◆ **Textauszug**
========================================================================

Tja, ich denke, dass das jeden angeht. Nach der Vertreibung aus dem Paradies sind wir allzumal Sünder (vgl. Römer 3,23). Sicher, im Glauben an Jesus Christus darf ich davon ausgehen, dass Gottes Liebe mir gegenüber gerechtfertigt ist. Das weiß ich und ich glaube zutiefst, dass es so ist. Jesus Christus ist der EINE, durch dessen Gerechtigkeit alle Menschen die Chance haben, die unseligen Konsequenzen des Sündenfalls zu durchbrechen. Und dennoch macht sich immer wieder der alte Adam in mir bemerkbar. Ich bin gerechtfertigt – ja.

Aber ich bin nicht vollkommen. „Simul justus et peccator“ – so hat es Martin Luther auf eine zentrale theologische Formel gebracht: D. h. jeder Mensch ist zugleich Gerechter und Sünder. Wenn Jesus nun gegenüber den selbstgerechten Schriftgelehrten und Pharisäern sagt, dass er gekommen sei, die Sünder zu rufen und eben nicht die Gerechten, bedeutet das nicht, dass die Gerechten Jesus nicht bräuchten. Das wird deutlich, wenn man den Zusammenhang bedenkt, in dem Jesus diesen Satz formulierte. Die vermeintlich Gerechten nämlich beklagten sich, dass Jesus mit den Zöllnern Tischgemeinschaft hatte. Die Schriftgelehrten bezogen sich dabei auf die Thora. Auf diesem Hintergrund war die Tatsache, dass Jesus mit den Zöllnern und Sündern aß, genauso schlimm, wie das Essen der verbotenen Frucht vom Baum der Erkenntnis. Streng genommen hatten die Schriftgelehrten natürlich Recht. Doch eins fehlte ihnen: Liebe und Barmherzigkeit. Jesus ging es ja einzig und allein darum, auch den Zöllnern und Sündern die Liebe Gottes nahe zu bringen. Für einen Sünder eine unglaubliche Botschaft. Denn Scham und Furcht trennen jeden Sünder von Gott. Und die Gerechten? Selbstgerechtigkeit und Stolz trennen ebenfalls von Gott. Wo stehen Sie in diesem Spannungsfeld zwischen Sünder und Gerechter? „Wo bist du?“ – das ist und bleibt die entscheide Frage. Gott sei Dank ist Jesus Christus in diese Welt gekommen. Er ist der Arzt. Seine Liebe ist heilsam für mein Ego. Seine Erlösung hilft mir, zu dem Menschen zu werden, der ich gerne sein möchte und wie der Schöpfer sich ihn ursprünglich gedacht hat.

========================================================================

◆ **Quellenmaterial**
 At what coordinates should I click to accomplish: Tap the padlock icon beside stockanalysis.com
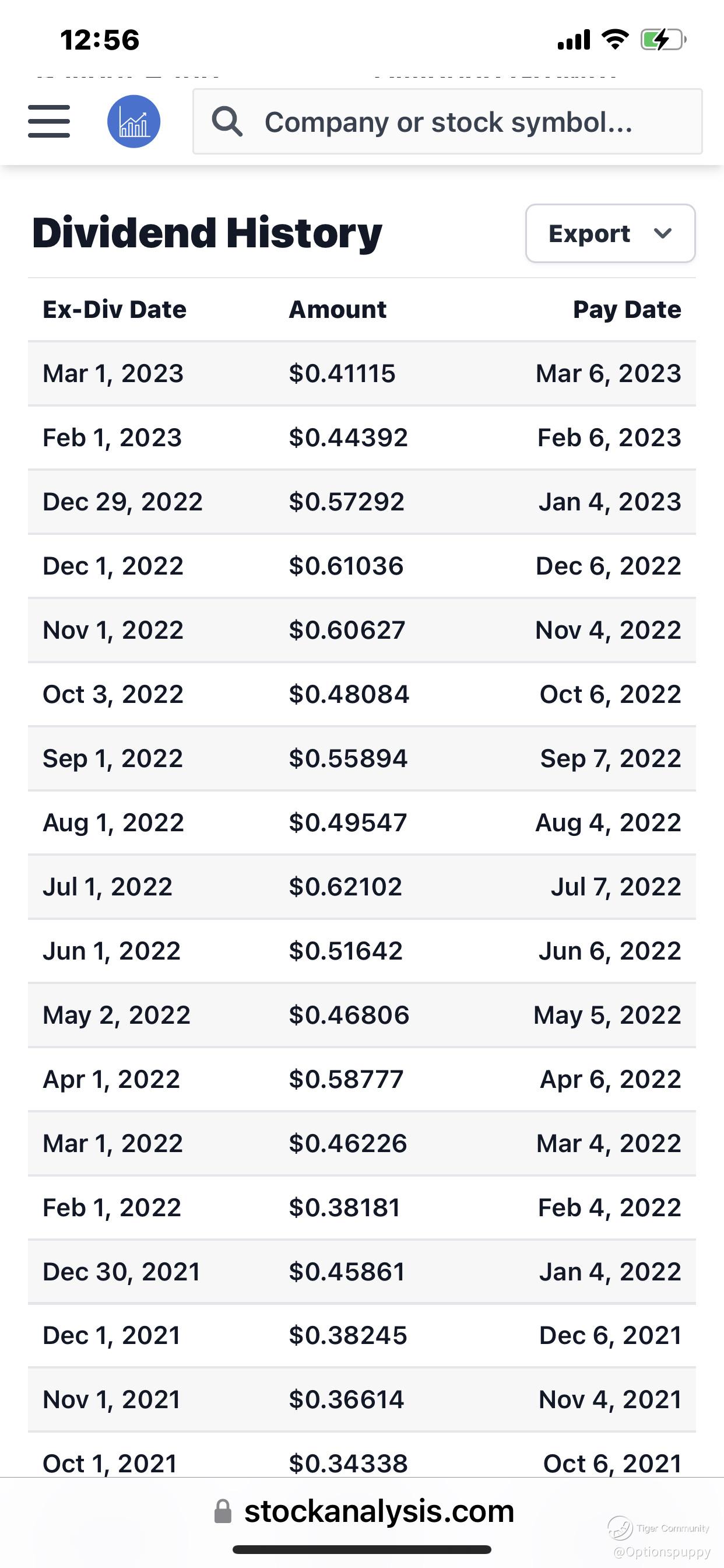click(x=223, y=1511)

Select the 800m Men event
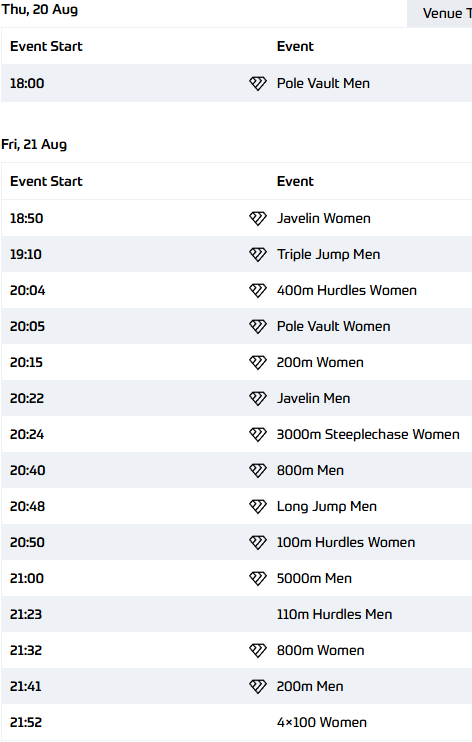tap(310, 470)
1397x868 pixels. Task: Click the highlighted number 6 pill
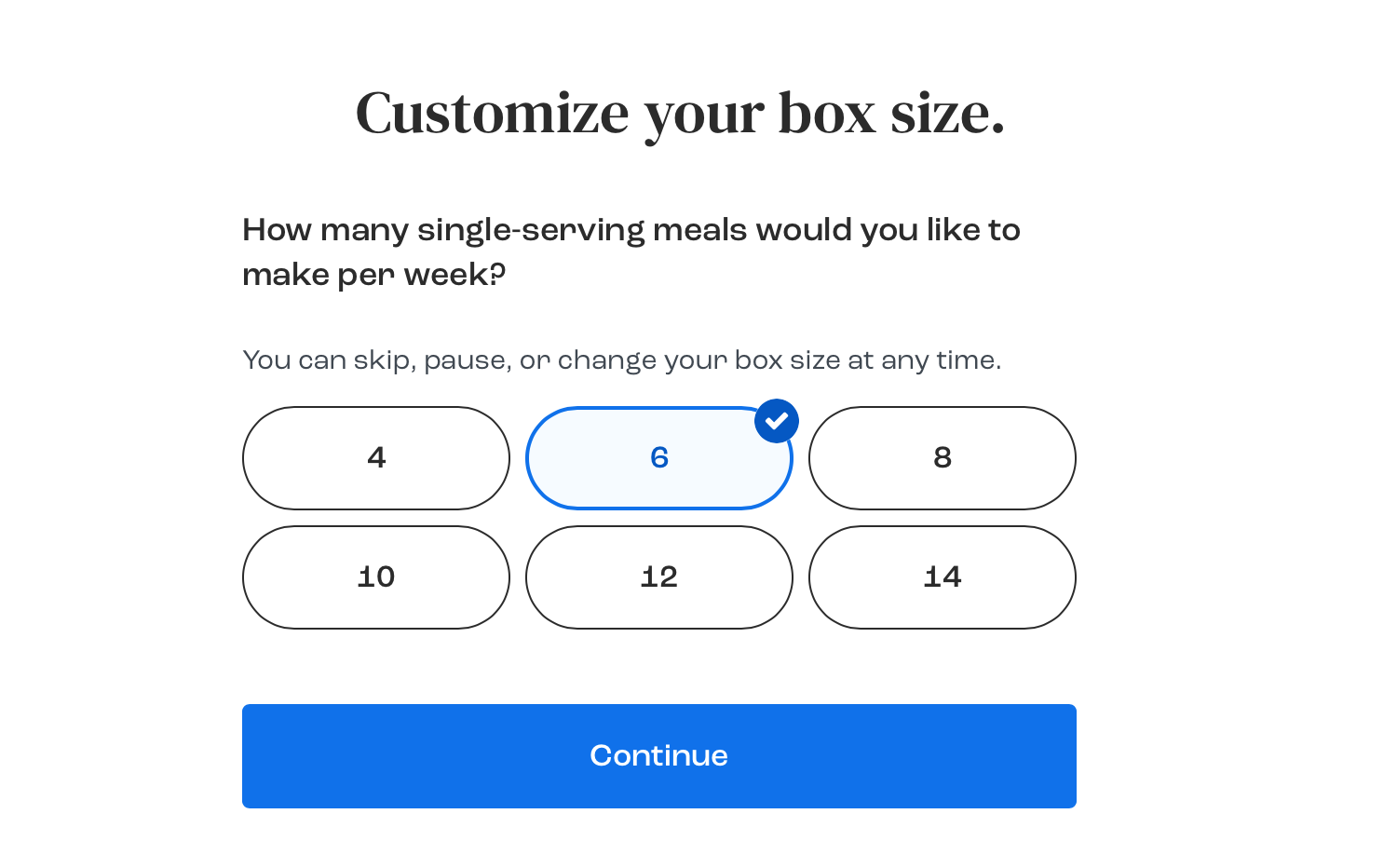659,458

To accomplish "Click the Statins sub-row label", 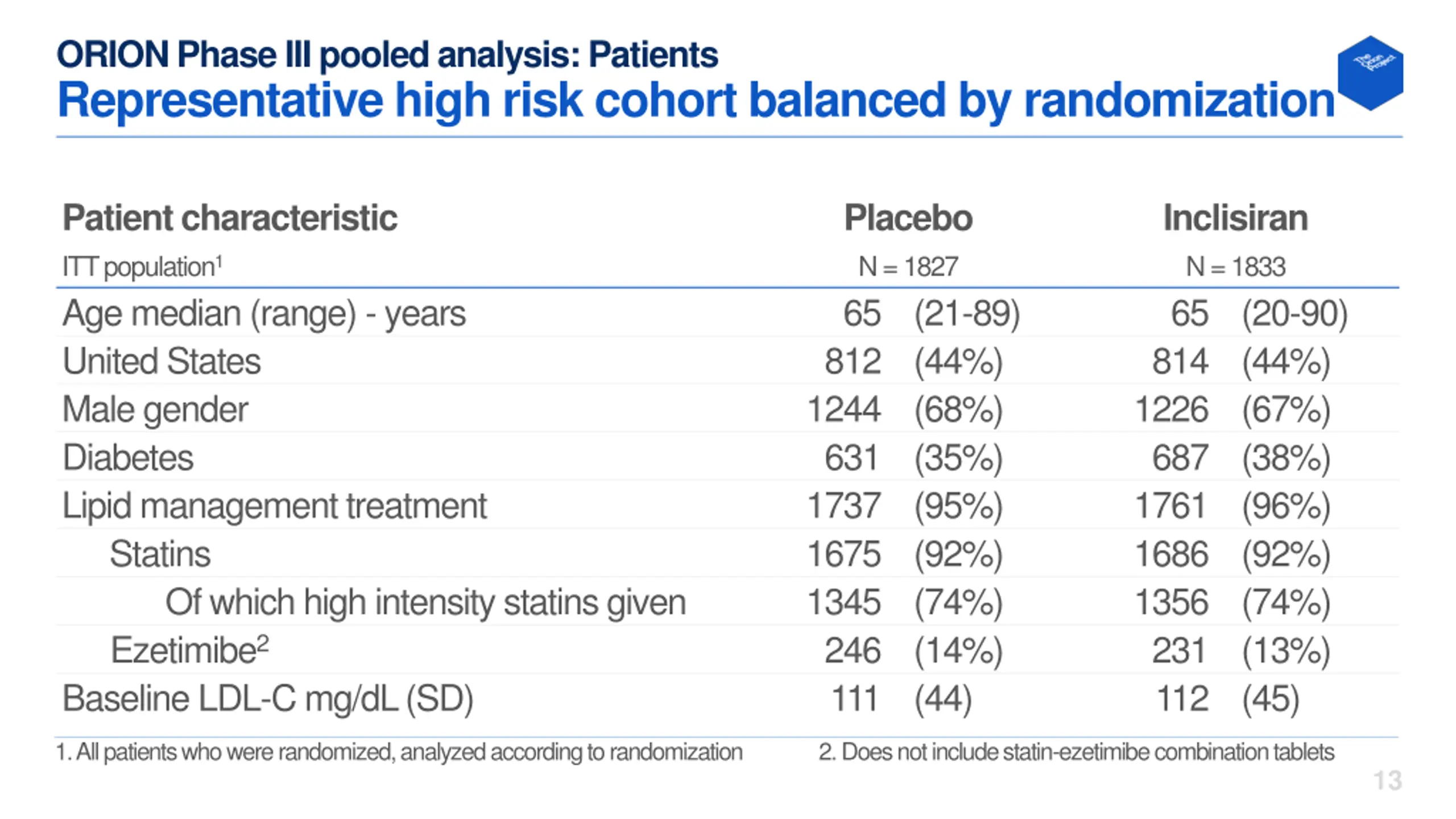I will (160, 554).
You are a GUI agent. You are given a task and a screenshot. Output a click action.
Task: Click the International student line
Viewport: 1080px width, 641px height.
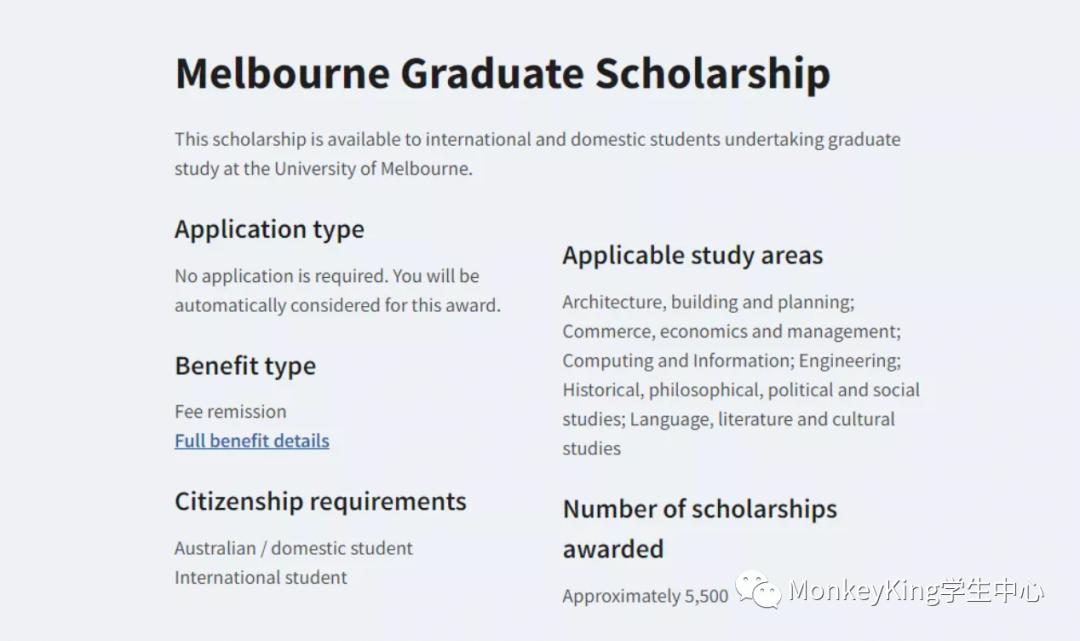click(x=260, y=578)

========================================================================

◆ **Ziel der Aufgabe**
Worüber beklagten sich laut dem Textauszug die vermeintlich Gerechten?

◆ **Lösung**
Sie beklagten sich, dass Jesus mit den Zöllnern Tischgemeinschaft hatte.